Welcome back to our AI data expert spotlight where I interview LXT teammates about their background and experience in helping companies of all sizes build reliable data pipelines. Today I am sitting down with Ali Gürkan – Senior Project Manager – to learn more about his experience and career in AI.
Tell me a bit about your background. How did you end up in the field of AI data?
I started working at LXT in the early stages of the company back in 2014. I was a student at the time and was looking for online job opportunities. I saw a posting for a job from LXT that required a native Turkish speaker, and I actually thought it was a translation job but it turned out to be a transcription job. I didn’t have any background in transcription but I managed to do a good job and was eventually promoted to lead LXT’s Turkish projects. That meant that I was doing everything from sourcing contributors to quality reviews and data delivery. For the past seven years I’ve managed a variety of projects and currently work mostly on speech data collection and transcription.
Over the past nine years you’ve seen quite a range of AI use cases. What is a notable example that comes to mind?
One use case that I remember quite well because it was pretty challenging for us was a transcription project for toddler speech. Our contributors had to transcribe speech data from kids that were two or three years old. You can imagine that it was pretty tough because at that age, a lot of what kids say is gibberish. But we managed to deliver solid data regardless.
What is one of the most challenging AI data projects you’ve worked on?
There are a couple projects that come to mind. A recent project involved sourcing native speakers in Greenlandic. We didn’t have anyone in our crowd who spoke that language so we needed to get creative to find native speakers. We ended up connecting with someone in Greenland to participate in the project and they referred their friends and family, allowing us to source all of the speakers we needed. It was a great breakthrough for us!
Back in 2018 I worked on a prompt disambiguation project that was also quite challenging. We needed participants to review questions and come up with 30 different answers for each question. We had hundreds of locales that we were covering in this project. In one case, we had to source data from an Indonesian tribe that had no understanding of technology. We needed to come up with a creative solution for sourcing data from this tribe. One of our reviewers took the initiative to act as an intermediary, explaining the project to tribe members and how laptops and cell phones work so that the tribe could understand how their answers would be used. I will never forget this project and how we helped our client extend its technology to people around the world, including groups that have never even seen or used it before.
What about your role at LXT do you enjoy the most?
Before joining LXT I had only worked for one company, so I’ve pretty much built my career here. I’ve really appreciated the opportunities I’ve had to expand my level of responsibility as the company has grown. I’ve helped to create the culture and the processes that have shaped our success so far, and that means a lot to me.
The growth we’ve experienced has also forced me to grow through learning on the job. I’ve touched so many aspects of our business, from sourcing our project contributors to budgeting to quality review and data delivery. Now that we’ve expanded our team, I have the opportunity to focus on the project management piece and connect hundreds of people around the world to meaningful job opportunities. It’s very rewarding for me and I’m grateful for the continued opportunity to be a part of LXT.

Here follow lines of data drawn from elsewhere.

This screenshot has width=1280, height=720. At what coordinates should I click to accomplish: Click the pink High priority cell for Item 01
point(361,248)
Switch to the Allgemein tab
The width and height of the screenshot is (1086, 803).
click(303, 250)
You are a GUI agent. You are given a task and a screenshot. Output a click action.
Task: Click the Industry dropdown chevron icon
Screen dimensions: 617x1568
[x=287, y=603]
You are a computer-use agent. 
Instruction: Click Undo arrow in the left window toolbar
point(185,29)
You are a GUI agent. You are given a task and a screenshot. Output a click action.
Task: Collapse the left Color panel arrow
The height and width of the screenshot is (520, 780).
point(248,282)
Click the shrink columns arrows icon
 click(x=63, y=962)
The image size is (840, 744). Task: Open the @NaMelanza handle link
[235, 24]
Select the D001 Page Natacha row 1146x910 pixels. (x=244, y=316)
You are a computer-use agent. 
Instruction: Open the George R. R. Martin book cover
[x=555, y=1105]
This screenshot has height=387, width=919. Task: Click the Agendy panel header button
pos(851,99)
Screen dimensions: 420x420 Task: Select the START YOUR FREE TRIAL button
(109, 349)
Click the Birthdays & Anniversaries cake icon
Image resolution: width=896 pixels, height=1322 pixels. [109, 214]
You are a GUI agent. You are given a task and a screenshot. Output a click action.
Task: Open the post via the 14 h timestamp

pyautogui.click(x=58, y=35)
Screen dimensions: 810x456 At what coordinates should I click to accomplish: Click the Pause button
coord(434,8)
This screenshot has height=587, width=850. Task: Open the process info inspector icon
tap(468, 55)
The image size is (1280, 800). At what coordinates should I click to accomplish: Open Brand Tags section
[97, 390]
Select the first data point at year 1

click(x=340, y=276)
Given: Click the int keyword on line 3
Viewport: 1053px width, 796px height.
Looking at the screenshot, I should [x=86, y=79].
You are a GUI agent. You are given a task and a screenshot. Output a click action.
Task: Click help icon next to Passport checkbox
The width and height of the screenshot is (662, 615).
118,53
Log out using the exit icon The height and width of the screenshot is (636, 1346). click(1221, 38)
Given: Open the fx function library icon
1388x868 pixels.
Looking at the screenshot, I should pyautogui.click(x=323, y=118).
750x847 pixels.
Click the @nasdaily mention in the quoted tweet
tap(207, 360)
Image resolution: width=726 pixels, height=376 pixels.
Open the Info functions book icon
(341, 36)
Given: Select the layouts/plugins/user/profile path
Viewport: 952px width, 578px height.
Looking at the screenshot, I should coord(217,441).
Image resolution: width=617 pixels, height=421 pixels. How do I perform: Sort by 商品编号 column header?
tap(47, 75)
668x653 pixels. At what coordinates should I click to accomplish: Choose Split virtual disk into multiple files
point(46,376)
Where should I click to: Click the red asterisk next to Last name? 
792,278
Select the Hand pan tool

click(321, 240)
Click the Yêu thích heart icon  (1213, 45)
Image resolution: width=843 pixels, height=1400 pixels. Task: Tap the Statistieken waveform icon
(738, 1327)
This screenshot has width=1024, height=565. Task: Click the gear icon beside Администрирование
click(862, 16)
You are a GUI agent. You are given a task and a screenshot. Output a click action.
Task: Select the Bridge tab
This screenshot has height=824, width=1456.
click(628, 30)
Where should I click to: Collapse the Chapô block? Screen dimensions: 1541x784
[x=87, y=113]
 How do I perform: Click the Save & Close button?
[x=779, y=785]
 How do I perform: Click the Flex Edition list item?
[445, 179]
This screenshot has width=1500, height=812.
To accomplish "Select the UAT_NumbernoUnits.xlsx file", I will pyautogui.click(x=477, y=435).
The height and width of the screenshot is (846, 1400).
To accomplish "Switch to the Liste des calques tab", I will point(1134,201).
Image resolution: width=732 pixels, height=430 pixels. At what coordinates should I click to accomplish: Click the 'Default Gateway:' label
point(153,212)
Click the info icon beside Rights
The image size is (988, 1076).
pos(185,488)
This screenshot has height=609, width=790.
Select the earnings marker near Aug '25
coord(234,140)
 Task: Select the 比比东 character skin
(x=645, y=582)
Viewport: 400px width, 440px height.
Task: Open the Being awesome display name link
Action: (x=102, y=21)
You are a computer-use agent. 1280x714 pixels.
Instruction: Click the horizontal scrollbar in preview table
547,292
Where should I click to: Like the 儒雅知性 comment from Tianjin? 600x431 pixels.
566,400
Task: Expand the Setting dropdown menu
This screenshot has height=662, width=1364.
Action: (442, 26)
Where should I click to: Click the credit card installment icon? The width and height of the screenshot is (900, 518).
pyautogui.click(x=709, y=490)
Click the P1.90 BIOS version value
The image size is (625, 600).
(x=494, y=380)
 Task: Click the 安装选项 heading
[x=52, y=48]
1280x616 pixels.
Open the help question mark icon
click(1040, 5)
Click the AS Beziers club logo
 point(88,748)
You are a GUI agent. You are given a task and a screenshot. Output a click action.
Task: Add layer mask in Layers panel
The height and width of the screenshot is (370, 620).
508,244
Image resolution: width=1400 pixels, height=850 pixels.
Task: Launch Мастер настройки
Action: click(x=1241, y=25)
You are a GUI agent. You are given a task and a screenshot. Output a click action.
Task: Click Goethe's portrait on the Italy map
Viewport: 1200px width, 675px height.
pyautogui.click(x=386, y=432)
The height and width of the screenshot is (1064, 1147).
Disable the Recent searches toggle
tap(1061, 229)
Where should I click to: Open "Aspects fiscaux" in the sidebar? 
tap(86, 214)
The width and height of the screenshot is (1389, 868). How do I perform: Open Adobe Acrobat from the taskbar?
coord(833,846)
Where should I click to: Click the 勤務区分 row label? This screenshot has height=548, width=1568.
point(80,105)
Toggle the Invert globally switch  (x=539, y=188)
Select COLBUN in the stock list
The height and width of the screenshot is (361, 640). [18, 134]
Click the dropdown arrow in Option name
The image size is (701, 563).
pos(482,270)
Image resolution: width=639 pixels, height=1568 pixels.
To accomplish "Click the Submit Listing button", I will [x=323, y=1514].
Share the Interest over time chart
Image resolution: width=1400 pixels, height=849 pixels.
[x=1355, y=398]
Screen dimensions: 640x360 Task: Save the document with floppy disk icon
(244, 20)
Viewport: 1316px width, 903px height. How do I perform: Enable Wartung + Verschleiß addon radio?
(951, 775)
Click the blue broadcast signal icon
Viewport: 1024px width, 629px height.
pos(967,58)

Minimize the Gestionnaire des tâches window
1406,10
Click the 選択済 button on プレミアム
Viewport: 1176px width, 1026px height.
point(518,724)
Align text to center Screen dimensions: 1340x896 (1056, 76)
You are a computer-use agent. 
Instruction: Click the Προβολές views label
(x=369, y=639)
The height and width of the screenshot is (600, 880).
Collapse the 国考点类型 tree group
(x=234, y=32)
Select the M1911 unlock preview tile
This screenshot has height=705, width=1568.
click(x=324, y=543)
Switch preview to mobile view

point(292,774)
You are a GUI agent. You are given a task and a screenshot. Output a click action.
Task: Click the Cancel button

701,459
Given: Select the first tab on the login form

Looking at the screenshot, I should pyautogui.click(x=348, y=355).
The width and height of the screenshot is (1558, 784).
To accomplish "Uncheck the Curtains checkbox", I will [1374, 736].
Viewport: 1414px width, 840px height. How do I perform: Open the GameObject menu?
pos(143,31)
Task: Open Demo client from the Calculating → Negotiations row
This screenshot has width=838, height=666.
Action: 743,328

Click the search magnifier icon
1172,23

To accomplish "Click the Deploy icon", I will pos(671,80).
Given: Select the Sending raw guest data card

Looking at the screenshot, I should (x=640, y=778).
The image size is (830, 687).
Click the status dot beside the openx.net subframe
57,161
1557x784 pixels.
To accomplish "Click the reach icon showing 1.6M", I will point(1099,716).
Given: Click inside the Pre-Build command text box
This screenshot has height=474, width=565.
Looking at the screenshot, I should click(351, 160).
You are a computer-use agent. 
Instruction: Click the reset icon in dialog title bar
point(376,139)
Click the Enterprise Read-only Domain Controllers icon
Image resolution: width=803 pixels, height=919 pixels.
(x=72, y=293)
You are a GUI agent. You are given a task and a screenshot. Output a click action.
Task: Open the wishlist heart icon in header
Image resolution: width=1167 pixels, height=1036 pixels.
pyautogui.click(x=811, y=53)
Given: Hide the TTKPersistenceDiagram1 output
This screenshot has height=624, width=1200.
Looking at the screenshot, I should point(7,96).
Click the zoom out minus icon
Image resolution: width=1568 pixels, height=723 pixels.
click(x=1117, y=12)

What advice do you have for companies working in AI when it comes to their data strategy?
My advice is centered around ethics and compliance. I feel strongly that AI needs to be transparent, which to me means that companies need to be able to explain how the data that was used to train it was collected and annotated. Companies also need to be able to explain who has access to the training data within their organizations. When it comes to compliance, companies need to fully understand current regulations such as GDPR and CCPA, and develop processes to ensure compliance. This should not be an afterthought but rather addressed at the start of any AI initiative.